The joint GM and CMU lab is working on demonstration vehicles that could be ready by this summer to show off the autonomous driving technology they are developing.

"The technology is progressing very rapidly," he said.

Most of the technology is on the market as safety features to avoid accidents or mitigate their severity.

Google started the debate about autonomous driving when it took a Toyota Prius and attached sophisticated but expensive equipment so the car could drive itself.

Engineers at auto supplier Continental want to continue the conversation with a semi-autonomous version that is a more affordable and shorter-term solution. The team equipped a Passat with Continental technology, creating a car that pretty much drives itself in two of the most stressful and least satisfying driving conditions: stop-and-go traffic and boring stretches of highway.

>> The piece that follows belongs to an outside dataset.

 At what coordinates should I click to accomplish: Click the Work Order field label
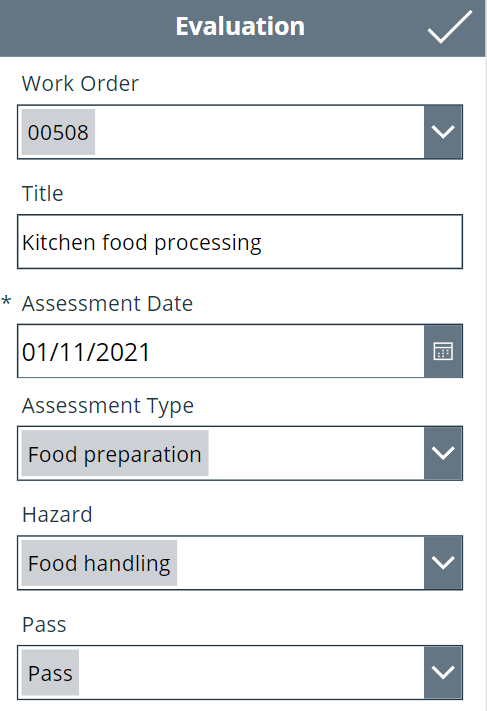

Both companies are chasing the same goal: to reduce accidents, congestion and fuel consumption. With driverless cars, the age and state of the driver do not matter, and parking is not an issue when cars can drop off passengers and drive home.

"There is a strong business case for an autonomous car that can drop you off or a cab without the expense of a driver," said Chief Executive Ravi Pandit of KPIT Cummins, a global IT and engineering company in Pune, India.

A semiautonomous car is still a couple of years from production, but much of the safety technology that makes it possible is on the market now. Yet the idea of cars driving themselves raises questions about liability and regulation and whether the public is ready to accept them.

The National Highway Traffic Safety Administration will start studying aspects of autonomous driving in August with a one-year pilot project in Ann Arbor, Mich., to test 3,000 cars with equipment to communicate with one another to prevent accidents. Officials have expressed support for technology that addresses distracted driving and prevents accidents.